» **Prompt**: Take the entries below and print, exactly, the stretch from the line containing "The height and width of the screenshot is (318, 509)." through the line containing "Task: Click the Zoom Extents tool", both included.

» **Available data**:
+---+

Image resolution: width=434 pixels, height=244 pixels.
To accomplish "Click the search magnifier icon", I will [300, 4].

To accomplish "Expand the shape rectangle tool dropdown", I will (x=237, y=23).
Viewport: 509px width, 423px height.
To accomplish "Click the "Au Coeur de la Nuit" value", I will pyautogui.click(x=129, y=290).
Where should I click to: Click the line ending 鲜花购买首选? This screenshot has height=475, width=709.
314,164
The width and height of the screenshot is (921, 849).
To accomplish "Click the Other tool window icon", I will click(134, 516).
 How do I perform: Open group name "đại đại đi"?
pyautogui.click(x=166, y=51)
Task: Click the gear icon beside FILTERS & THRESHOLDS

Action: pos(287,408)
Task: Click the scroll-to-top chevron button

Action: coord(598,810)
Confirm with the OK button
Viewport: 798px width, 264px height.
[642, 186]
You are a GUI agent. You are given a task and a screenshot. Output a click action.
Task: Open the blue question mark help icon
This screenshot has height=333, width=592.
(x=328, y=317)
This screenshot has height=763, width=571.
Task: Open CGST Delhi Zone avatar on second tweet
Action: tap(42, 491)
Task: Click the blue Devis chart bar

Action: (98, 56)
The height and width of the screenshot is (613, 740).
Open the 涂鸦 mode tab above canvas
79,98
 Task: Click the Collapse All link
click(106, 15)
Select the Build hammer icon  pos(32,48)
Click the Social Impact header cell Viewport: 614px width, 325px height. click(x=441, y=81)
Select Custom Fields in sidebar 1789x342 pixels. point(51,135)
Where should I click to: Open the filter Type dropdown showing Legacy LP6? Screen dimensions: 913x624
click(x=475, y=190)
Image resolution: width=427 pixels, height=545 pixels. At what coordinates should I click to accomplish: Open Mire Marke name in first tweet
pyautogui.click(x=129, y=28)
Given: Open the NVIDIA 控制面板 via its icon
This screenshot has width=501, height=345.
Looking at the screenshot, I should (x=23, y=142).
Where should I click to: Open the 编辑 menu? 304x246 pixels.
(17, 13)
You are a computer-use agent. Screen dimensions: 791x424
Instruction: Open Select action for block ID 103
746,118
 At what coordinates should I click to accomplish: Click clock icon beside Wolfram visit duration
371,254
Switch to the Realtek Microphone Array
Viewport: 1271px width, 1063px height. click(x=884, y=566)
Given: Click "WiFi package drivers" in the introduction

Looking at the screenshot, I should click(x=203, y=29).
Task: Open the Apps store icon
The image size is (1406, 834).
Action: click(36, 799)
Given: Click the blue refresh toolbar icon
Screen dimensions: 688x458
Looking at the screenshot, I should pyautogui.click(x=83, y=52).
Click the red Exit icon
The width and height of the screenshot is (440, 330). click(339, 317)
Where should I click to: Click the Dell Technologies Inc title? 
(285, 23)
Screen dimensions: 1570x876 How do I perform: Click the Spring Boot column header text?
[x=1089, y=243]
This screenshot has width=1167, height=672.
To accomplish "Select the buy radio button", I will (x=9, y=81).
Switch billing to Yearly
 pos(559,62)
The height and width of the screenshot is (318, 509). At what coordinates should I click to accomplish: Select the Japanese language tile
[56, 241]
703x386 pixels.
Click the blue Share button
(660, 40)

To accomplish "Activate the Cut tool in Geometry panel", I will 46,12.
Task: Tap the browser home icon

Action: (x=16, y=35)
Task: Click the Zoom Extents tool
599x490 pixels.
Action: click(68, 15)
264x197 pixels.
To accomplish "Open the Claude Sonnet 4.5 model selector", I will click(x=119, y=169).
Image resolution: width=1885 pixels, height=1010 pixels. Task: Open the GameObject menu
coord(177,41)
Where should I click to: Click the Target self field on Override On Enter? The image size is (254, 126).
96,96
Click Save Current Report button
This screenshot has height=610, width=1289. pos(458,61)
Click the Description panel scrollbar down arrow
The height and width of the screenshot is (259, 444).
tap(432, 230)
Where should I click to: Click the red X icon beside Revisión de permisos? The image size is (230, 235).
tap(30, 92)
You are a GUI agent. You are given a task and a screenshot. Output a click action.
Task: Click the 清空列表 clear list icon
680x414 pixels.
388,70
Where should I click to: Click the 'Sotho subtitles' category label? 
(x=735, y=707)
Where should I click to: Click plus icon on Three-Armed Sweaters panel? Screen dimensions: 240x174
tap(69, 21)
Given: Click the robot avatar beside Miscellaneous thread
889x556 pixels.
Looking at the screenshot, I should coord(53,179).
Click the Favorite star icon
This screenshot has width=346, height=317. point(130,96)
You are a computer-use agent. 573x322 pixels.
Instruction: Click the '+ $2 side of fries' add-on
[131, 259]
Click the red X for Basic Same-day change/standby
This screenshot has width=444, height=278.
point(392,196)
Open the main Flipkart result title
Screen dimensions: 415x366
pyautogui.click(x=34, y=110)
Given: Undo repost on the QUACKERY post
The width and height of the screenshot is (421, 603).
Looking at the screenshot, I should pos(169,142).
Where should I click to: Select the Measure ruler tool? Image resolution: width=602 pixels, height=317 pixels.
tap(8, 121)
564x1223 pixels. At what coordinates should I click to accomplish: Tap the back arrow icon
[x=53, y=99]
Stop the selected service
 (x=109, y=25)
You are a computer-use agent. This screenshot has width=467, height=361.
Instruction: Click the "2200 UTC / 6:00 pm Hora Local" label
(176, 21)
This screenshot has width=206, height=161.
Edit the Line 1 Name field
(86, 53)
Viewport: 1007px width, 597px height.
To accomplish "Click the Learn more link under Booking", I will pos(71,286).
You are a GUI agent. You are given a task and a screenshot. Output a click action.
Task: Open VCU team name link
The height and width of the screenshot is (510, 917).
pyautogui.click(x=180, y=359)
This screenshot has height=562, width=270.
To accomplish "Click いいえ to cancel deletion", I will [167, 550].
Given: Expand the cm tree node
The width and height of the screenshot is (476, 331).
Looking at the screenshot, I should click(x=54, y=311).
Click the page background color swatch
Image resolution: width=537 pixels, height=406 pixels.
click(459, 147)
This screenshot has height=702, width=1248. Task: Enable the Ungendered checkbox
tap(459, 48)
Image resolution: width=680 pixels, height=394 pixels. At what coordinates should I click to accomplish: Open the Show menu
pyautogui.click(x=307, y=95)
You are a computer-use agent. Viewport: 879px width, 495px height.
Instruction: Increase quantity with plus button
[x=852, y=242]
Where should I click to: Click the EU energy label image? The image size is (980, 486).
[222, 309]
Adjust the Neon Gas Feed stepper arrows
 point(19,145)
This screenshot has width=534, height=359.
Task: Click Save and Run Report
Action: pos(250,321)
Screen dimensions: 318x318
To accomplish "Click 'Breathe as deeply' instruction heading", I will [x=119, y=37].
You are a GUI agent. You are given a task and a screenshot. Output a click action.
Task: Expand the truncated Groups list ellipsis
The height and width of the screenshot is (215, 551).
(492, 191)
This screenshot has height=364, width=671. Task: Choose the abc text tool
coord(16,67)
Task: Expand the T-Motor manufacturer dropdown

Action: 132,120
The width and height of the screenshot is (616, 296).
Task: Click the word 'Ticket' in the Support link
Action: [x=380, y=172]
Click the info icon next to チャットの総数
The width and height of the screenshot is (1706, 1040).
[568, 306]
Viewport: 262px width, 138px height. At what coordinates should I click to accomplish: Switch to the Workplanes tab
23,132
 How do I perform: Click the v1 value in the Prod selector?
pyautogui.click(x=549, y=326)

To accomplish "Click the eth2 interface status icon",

+---+

» **Answer to this problem**:
The height and width of the screenshot is (318, 509). At what coordinates should I click to accomplish: Select the Japanese language tile
[56, 241]
703x386 pixels.
Click the blue Share button
(660, 40)

To accomplish "Activate the Cut tool in Geometry panel", I will 46,12.
Task: Tap the browser home icon

Action: (x=16, y=35)
Task: Click the Zoom Extents tool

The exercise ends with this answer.